January 23, 2010


by Christopher Ransom
320 pages, St. Martin's Press

Review by Hereward L.M. Proops

Don’t you just love it when you stumble across a real gem when you’re least expecting it? I bought The Birthing House on a whim at an airport. From the blurb on the cover, it looked like an immediately accessible, enjoyable but ultimately disposable horror novel that would be a quick, undemanding read. How wrong I was! Christopher Ransom’s debut novel is an intelligent, haunting read that is as wise and introspective as anything I’ve read by a more seasoned author.

The plot is fairly straightforward – having experienced some marital difficulties, Conrad Harrison and his wife Jo relocate from California to an old birthing house in a quiet Wisconsin town. Once there they discover their dream home is harbouring a number of dark secrets. Sounds like your average haunted house novel, right? Thankfully, it is anything but. The Birthing House is a far more complicated, multi-layered experience than the blurb on the cover would have you believe. Whilst the novel has its fair share of creepy moments, its real power lies in the psychological impact that it carries.

Ransom provides us with an unflinchingly honest portrayal of male sexuality through the character of Conrad. Much of the novel focuses on his own ailing relationship with Jo and the simmering resentment they feel for one another. The narrative is interspersed with flashbacks to Conrad’s first serious relationship, his sexual awakening and the girl that got away. To reveal any more of the plot would be to spoil the numerous surprises that lie hidden within its pages. In places it is dreamlike and hallucinatory, at other times rational and grounded in the real world. Seamlessly switching between the two, Ransom’s enthrals and disorientates his readers in equal measures. Reading the book in one sitting is akin to experiencing some kind of fever-induced nightmare and I very much doubt anyone could make it to the end without feeling thoroughly creeped-out.

Part of me was disappointed that The Birthing House was not a run-of-the-mill trashy horror novel. It was a challenging read, both disturbing and emotionally exhausting. That isn’t to say the book is not rewarding. Patient and attentive readers will find some chilling insights into the traumatic aspects of birth, sex and death. Sex and childbirth can be beautiful experiences but they can also be brutal, damaging ones. Ransom further compounds this bleak philosophy by adding that a traumatic passing from this world can leave similar emotional scars in buildings and that these bad memories feed on the negative emotions of those around them. As I said, pretty heavy stuff.

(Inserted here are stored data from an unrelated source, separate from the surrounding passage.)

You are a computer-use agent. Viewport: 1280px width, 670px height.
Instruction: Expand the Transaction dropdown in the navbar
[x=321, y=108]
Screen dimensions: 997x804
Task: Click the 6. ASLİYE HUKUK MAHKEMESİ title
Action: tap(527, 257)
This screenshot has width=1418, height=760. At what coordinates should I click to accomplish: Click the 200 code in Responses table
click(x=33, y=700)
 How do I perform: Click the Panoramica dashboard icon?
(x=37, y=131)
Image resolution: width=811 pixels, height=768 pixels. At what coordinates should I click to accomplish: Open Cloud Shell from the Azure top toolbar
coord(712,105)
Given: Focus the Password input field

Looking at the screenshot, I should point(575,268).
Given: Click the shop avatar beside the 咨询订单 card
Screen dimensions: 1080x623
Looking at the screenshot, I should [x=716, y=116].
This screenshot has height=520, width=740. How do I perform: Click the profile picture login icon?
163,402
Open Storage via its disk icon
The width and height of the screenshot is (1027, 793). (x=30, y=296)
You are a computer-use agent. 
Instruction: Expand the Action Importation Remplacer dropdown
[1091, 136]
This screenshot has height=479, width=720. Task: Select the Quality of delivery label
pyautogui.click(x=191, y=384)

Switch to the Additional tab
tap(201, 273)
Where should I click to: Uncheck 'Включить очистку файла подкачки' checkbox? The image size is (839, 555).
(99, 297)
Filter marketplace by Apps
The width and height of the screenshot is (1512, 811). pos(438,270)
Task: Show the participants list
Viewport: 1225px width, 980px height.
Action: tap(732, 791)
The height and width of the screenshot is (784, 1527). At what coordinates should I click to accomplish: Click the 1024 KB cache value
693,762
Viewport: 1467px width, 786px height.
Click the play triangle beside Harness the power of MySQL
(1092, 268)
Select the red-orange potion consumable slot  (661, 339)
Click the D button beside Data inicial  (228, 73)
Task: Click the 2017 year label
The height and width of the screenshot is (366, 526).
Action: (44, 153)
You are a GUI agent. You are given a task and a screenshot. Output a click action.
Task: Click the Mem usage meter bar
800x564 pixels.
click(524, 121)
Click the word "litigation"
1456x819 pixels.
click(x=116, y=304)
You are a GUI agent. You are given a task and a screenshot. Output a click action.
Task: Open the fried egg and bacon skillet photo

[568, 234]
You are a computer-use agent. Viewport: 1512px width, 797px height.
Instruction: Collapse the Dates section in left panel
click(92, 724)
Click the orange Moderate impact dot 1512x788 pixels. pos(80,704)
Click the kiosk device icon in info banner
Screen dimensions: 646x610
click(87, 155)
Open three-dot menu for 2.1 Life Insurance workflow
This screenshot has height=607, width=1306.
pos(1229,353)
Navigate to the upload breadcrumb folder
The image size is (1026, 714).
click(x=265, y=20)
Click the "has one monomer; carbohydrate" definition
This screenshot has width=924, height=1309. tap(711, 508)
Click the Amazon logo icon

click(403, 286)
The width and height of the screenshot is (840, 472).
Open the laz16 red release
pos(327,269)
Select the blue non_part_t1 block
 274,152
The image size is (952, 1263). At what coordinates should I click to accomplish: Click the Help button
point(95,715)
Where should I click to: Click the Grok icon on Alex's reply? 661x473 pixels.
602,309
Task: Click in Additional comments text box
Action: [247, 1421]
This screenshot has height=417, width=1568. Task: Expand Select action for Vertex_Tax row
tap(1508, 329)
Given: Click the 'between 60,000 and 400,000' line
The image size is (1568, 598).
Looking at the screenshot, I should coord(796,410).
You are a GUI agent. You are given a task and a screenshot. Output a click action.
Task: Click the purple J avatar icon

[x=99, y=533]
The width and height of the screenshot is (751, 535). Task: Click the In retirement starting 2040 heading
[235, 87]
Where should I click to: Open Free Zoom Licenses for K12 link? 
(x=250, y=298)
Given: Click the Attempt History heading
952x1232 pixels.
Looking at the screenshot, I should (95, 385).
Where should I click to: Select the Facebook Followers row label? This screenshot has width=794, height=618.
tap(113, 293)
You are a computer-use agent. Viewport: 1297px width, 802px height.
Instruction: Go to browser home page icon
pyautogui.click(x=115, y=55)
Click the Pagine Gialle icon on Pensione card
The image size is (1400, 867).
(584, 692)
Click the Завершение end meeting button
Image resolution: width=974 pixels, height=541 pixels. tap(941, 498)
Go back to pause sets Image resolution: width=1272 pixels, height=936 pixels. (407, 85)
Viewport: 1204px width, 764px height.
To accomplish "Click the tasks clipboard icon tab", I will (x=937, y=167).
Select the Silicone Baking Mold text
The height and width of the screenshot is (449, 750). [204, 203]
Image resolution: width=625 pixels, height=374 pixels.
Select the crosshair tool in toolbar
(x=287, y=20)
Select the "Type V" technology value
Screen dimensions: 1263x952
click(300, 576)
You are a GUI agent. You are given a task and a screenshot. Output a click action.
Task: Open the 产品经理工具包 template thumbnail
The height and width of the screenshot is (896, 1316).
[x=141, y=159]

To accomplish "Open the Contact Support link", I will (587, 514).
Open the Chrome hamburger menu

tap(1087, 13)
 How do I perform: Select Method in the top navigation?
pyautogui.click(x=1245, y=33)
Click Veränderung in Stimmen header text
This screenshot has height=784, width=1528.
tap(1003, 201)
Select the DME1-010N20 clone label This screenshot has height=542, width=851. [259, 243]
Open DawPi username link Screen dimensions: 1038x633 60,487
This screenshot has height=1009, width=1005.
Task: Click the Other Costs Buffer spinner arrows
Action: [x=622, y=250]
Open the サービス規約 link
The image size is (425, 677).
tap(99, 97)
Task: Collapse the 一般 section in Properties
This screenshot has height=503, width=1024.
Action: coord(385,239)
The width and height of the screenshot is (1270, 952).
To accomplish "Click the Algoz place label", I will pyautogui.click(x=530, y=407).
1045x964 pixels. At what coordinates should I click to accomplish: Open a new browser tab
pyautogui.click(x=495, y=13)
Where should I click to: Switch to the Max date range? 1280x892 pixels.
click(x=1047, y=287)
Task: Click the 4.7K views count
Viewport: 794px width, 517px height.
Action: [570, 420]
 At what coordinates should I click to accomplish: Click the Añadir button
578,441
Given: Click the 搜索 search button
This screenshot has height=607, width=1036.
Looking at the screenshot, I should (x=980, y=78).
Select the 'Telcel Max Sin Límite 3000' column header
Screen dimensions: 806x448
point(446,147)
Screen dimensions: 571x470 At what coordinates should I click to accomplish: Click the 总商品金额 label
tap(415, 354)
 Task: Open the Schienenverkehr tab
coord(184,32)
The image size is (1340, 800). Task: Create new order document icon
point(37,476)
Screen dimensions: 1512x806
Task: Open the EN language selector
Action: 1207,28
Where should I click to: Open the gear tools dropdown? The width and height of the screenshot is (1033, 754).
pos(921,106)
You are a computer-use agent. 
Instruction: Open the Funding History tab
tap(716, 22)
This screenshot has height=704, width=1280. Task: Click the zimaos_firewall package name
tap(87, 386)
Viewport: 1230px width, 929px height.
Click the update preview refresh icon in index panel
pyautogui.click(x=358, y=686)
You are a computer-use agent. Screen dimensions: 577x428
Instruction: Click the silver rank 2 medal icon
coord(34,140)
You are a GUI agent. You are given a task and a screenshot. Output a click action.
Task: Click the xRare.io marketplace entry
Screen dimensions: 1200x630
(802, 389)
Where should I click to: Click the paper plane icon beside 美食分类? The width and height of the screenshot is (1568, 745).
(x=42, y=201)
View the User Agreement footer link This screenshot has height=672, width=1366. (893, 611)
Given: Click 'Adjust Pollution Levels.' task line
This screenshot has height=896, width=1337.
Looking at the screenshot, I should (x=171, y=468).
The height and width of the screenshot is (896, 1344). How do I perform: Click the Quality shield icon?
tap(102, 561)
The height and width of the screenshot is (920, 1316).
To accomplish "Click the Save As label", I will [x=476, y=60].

Ransom writes well. Very well. So well, in fact, that it is hard to comprehend this is his first novel. His characters are believable and the dialogue is snappy, with a witty ear for the regional dialect of small town America. Though not filled with incident, the narrative ambles along at a leisurely pace and it is this unassuming rhythm of the book that makes the scar bits so utterly terrifying. Conrad Harrison is a wonderful central character: unsure of what he wants from life, it would be easy to dismiss him as embittered and cynical. As we learn more about him we discover that he is emotionally needy and irreparably damaged by the experiences of his past. Whilst not entirely likeable, sensitive readers will be able to identify with him and share in his own private horrors.

If The Birthing House is anything to go by, Christopher Ransom will be a name to watch in the future. Uncomfortable and uncompromising, it is a demanding book that may be too heavy-going for those used to the splatter-fiction of James Herbert or Shaun Hutson. Readers who approach Ransom’s debut with an open mind will discover a book whose psychological horrors have the ability to haunt them long after the gruesome conclusion.